Exercise details
The answer must be a single number: the count of lines in these records that hold "Select".

Information supplied
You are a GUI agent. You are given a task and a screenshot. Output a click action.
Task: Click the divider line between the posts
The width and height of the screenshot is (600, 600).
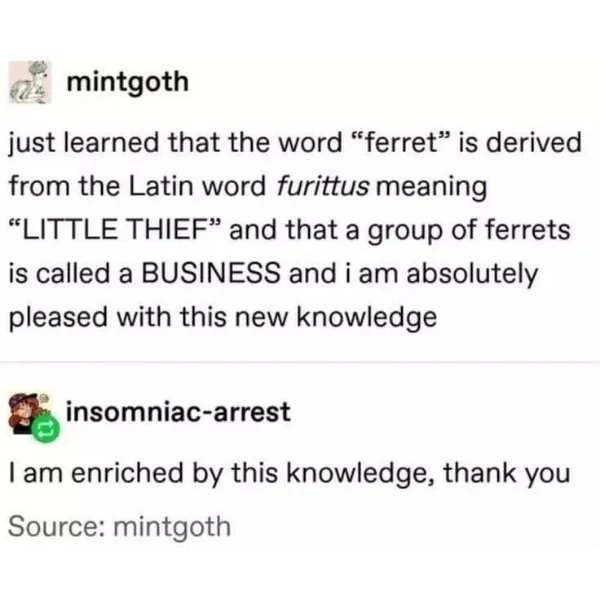pyautogui.click(x=300, y=362)
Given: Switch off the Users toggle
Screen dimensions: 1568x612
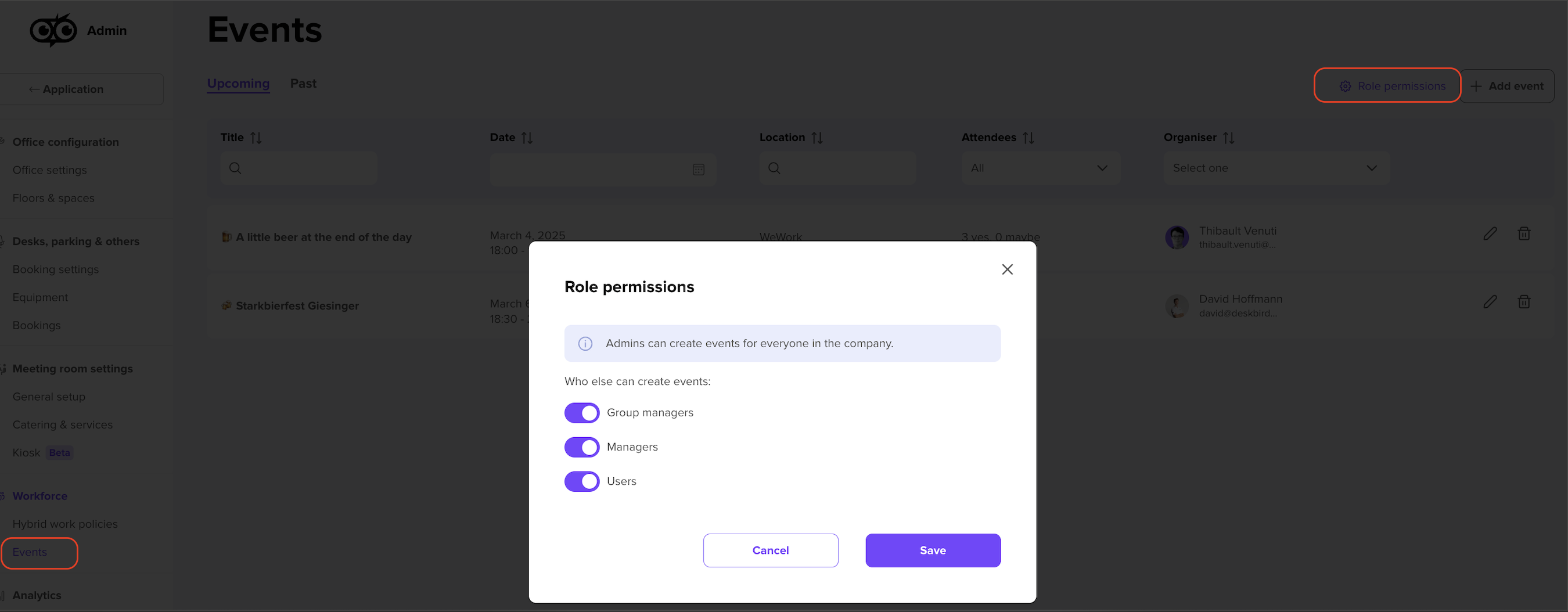Looking at the screenshot, I should tap(581, 481).

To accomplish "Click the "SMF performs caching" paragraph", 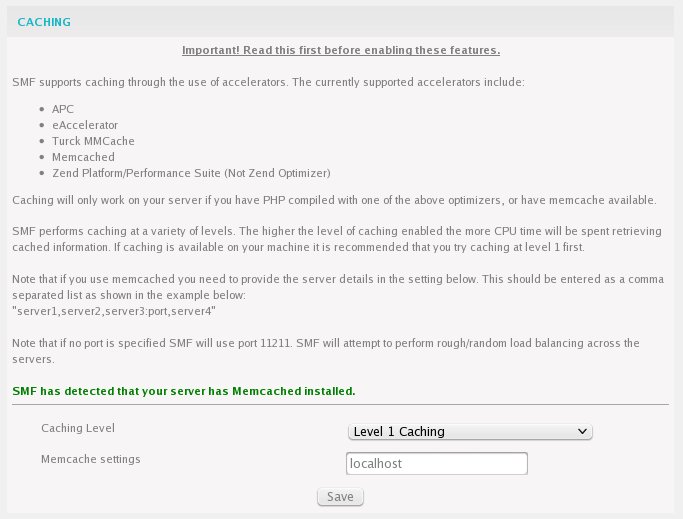I will (337, 239).
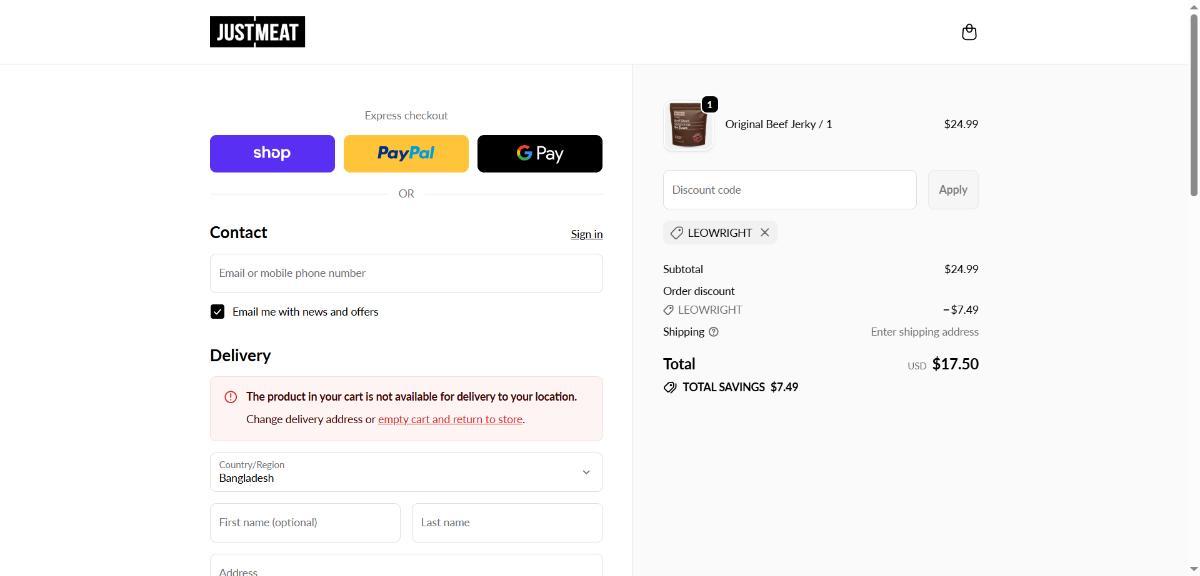Click the Address input field

coord(406,566)
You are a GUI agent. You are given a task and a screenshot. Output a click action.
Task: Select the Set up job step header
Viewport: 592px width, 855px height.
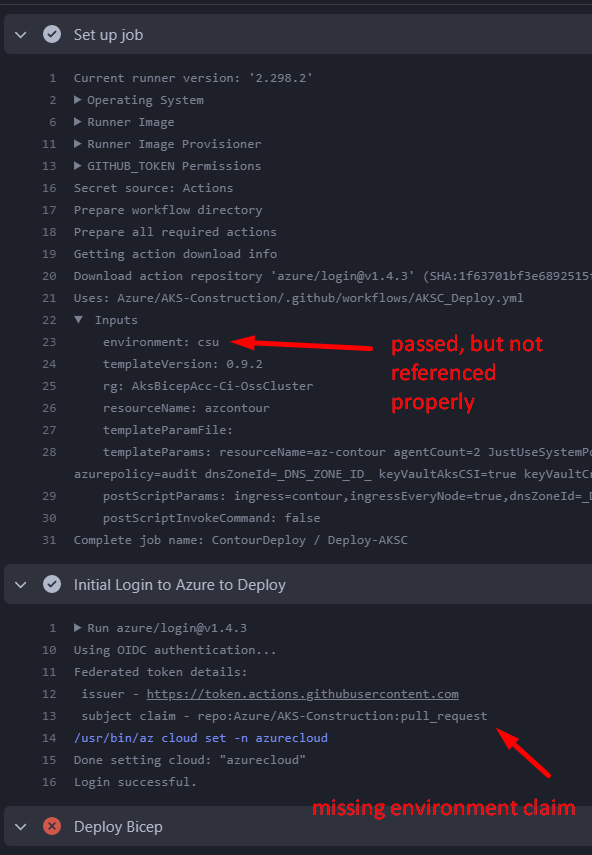point(110,33)
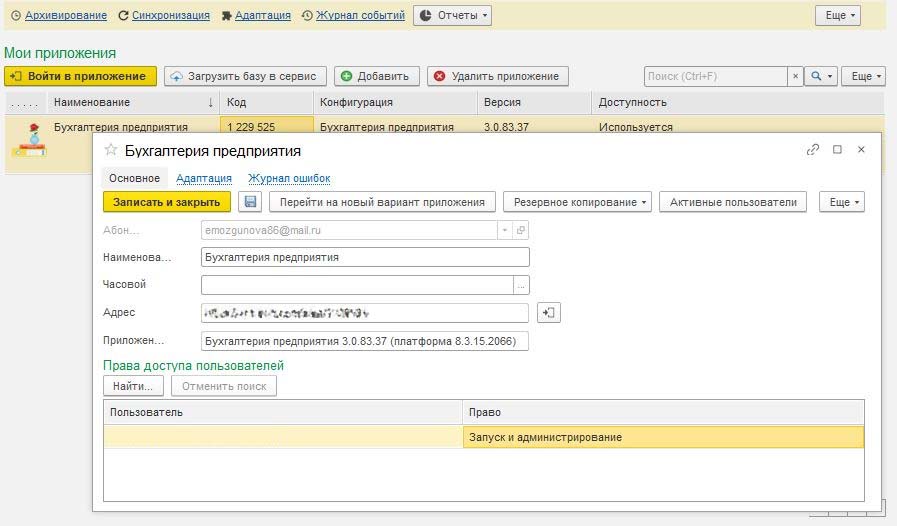Image resolution: width=897 pixels, height=526 pixels.
Task: Click ellipsis button of Часовой field
Action: click(521, 285)
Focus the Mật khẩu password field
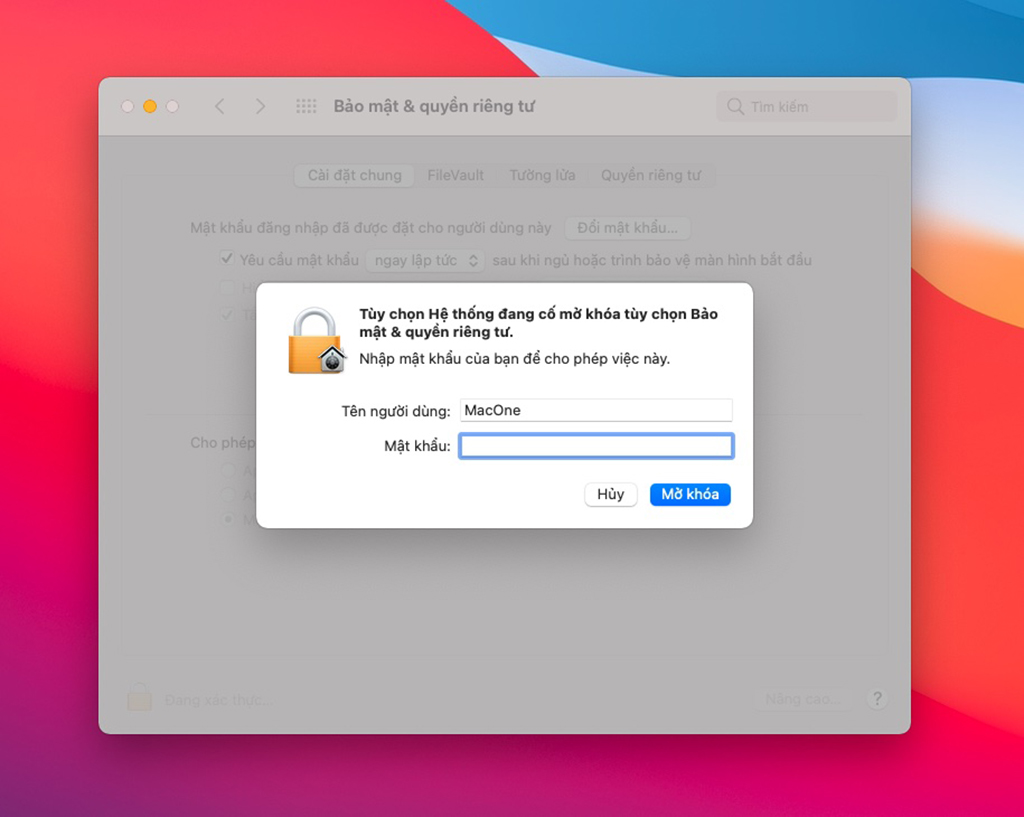The width and height of the screenshot is (1024, 817). click(596, 446)
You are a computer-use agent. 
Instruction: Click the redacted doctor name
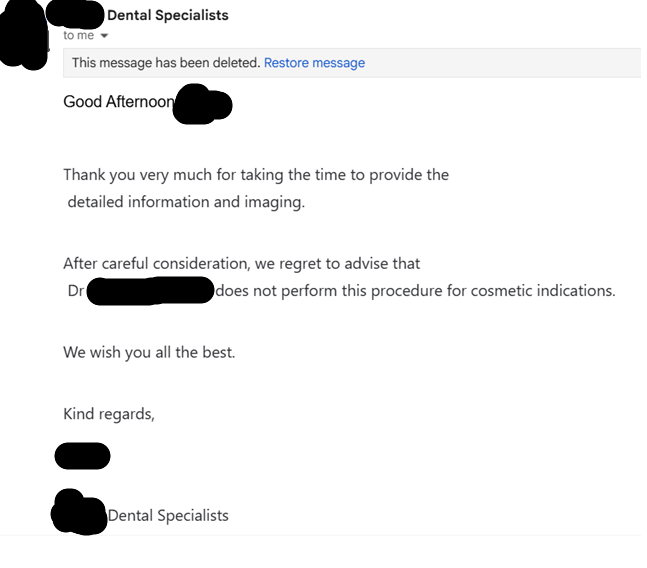tap(150, 291)
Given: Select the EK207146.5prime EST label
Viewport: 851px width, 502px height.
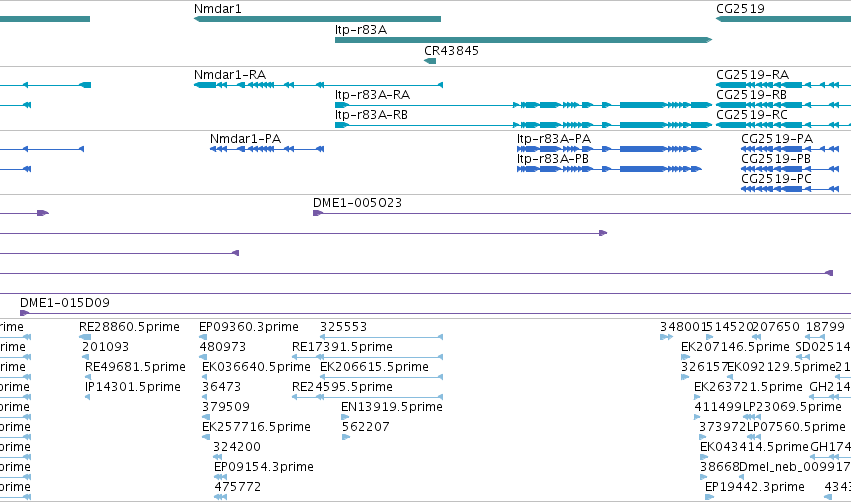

Reply to the task
2